I contacted the couple in the United States and they are ecstatic. Meanwhile I spent three weeks as a full time foster mom. (loved it) The couple came, as soon as their passports could be in order, to meet the birth mother and their daughter, and to baptize her Maritta Daun. Salvadoran adoptions are difficult. During the war, children in conflicted areas were kidnapped and adopted to foreign couples who thought they were legal adoptions. Only recently has it become evident that the children were taken, often violently, from their rightful parents. (An interesting article on the subject appeared in The New York Times Magazine, Feb. 1999) In order to eliminate any corruption, El Salvador has made its adoption procedures much more complex. Our Salvadoran lawyer has told us the adoption will probably take six months.
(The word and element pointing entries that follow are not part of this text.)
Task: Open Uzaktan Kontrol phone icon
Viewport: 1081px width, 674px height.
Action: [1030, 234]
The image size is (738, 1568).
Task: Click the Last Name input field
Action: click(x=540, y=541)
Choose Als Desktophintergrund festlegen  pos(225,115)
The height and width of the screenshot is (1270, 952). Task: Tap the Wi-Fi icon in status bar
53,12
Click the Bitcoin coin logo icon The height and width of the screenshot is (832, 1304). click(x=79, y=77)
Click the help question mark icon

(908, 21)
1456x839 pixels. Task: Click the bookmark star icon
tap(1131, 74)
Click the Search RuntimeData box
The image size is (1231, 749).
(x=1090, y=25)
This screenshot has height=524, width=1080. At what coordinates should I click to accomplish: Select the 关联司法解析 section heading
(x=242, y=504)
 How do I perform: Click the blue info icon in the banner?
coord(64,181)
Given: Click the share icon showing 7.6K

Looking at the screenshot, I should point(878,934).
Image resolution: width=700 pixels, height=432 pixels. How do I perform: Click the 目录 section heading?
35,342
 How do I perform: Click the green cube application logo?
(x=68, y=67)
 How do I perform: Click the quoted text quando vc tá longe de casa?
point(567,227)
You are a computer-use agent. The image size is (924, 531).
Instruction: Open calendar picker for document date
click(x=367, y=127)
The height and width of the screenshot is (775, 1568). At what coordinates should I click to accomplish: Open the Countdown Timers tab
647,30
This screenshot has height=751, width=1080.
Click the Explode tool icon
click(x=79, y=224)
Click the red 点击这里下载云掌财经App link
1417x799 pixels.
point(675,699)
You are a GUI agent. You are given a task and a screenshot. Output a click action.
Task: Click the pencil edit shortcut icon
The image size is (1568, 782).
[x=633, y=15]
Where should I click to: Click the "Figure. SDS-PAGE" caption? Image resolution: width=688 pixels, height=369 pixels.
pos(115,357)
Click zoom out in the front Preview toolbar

We have found a wonderful family in San. Salvador for Maritta Daun to stay with. I will not move back to the United States until the adoption is worked out. I will make a trip to Ohio November 4th - 29th to raise awareness of El Salvador's needs as well as do fundraising for Salvadoran students to attend high school. For anyone in Ohio, or closeby, who has a group who would be interested in hearing about my experience here, I would be happy to share my impressions. Please feel free to call my parents, John and Rita, and they will try to set my schedule in order. Also, anyone and everyone, please feel free to call and chat on the days I'm home. I look forward to making the personal contact.

I hear that there are two theologies in El Salvador. There is one that says that God is in control, that suffering leads to a stronger faith, and that the focus should not be on this world but on that which is eternal. And there is the other that claims that as God's children we should want what is good and pleasant in this world, that suffering is not to be tolerated, and that we need to take control of our lives. One hears what seems to be a hint of the first theology in Silvia's statement. "Sometimes, in this life, you can't have what you want." And one gets a feel for the other in Estella's determination to go to school. But I find that true theology, the one that led Christ to accepting the cross, to be that of my friend. She had done it all by bringing this beautiful child into life. She has taken control of her daughter's future. Letting her go hurts more than all the suffering she has known in her life. And in the final analysis, because her child's future is more important than her own, she knows that sometimes in this life, you can't have what you want.

Please keep my friend and Marita Daun in your prayers. I'm looking forward to seeing and hearing from you in November. Thank you.